Restate, word for word, the lines from the opening line of the data through the line containing "Image resolution: width=1107", both included, and nothing else.

# Dataset extract
--*--

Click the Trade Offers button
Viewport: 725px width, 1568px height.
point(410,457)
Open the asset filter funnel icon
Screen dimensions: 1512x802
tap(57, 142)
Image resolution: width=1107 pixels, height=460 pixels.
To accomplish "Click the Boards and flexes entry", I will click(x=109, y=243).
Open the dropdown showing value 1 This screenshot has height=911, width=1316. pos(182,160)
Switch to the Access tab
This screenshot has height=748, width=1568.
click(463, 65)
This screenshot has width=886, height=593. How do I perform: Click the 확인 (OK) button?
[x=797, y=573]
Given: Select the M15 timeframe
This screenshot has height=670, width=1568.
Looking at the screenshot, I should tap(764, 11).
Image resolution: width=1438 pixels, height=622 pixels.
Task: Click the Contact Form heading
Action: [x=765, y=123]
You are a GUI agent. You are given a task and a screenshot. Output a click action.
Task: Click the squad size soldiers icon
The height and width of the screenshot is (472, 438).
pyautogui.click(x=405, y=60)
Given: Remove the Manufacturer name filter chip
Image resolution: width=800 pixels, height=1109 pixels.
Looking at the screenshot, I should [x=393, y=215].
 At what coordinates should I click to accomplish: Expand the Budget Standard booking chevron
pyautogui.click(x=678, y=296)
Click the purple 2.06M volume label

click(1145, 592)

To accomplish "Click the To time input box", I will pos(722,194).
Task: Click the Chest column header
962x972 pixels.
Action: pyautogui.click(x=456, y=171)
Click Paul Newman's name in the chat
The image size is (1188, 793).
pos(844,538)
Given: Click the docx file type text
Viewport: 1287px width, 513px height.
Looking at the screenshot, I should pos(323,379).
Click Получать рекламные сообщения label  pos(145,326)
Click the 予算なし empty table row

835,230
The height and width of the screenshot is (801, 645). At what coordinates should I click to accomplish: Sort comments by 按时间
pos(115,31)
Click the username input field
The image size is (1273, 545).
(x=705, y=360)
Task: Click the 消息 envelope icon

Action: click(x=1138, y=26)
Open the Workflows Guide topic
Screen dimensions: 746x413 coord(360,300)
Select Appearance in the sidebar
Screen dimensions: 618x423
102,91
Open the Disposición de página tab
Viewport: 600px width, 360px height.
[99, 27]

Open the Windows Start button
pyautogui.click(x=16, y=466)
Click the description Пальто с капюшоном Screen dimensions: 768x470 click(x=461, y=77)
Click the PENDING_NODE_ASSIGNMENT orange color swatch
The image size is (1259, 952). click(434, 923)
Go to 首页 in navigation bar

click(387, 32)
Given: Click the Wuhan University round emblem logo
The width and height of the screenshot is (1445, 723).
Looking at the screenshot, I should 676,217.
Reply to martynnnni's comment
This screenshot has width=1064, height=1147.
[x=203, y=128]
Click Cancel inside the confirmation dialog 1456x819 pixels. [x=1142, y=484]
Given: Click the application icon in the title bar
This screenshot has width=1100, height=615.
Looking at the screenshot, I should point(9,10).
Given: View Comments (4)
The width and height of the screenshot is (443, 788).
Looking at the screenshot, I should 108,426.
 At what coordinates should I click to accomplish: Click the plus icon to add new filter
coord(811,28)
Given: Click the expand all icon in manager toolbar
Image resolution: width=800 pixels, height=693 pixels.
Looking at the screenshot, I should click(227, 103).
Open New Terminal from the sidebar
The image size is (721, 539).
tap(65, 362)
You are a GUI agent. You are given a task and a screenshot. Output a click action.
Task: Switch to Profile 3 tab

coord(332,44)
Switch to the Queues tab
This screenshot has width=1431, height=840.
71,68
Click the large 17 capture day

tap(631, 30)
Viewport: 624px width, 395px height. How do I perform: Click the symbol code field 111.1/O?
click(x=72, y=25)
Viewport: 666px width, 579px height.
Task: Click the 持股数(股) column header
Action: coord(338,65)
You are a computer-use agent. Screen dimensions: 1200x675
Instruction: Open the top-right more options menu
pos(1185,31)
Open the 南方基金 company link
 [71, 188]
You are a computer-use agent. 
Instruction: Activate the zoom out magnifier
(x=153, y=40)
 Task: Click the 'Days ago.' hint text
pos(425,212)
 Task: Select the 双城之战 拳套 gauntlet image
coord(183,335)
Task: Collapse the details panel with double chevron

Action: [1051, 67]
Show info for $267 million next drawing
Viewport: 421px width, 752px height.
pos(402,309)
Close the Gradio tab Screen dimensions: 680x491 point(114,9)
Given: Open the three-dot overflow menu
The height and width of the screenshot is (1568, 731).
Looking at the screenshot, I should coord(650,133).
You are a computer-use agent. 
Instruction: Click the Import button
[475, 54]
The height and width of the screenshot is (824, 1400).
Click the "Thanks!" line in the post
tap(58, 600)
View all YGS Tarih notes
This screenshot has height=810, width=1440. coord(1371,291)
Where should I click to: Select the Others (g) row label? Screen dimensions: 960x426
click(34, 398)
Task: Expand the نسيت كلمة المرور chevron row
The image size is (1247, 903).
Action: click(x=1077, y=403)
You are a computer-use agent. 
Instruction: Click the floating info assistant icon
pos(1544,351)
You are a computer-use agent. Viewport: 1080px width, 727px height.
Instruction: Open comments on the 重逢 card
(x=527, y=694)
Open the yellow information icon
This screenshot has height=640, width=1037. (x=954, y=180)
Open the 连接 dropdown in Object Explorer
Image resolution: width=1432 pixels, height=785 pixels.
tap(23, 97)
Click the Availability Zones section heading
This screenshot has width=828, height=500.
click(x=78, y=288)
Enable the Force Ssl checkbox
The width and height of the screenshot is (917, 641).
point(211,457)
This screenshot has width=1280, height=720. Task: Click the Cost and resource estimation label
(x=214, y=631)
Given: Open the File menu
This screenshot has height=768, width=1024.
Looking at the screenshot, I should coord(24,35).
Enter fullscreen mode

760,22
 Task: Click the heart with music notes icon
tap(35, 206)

--*--

# Solution to this problem
Click the Trade Offers button
Viewport: 725px width, 1568px height.
point(410,457)
Open the asset filter funnel icon
Screen dimensions: 1512x802
tap(57, 142)
Image resolution: width=1107 pixels, height=460 pixels.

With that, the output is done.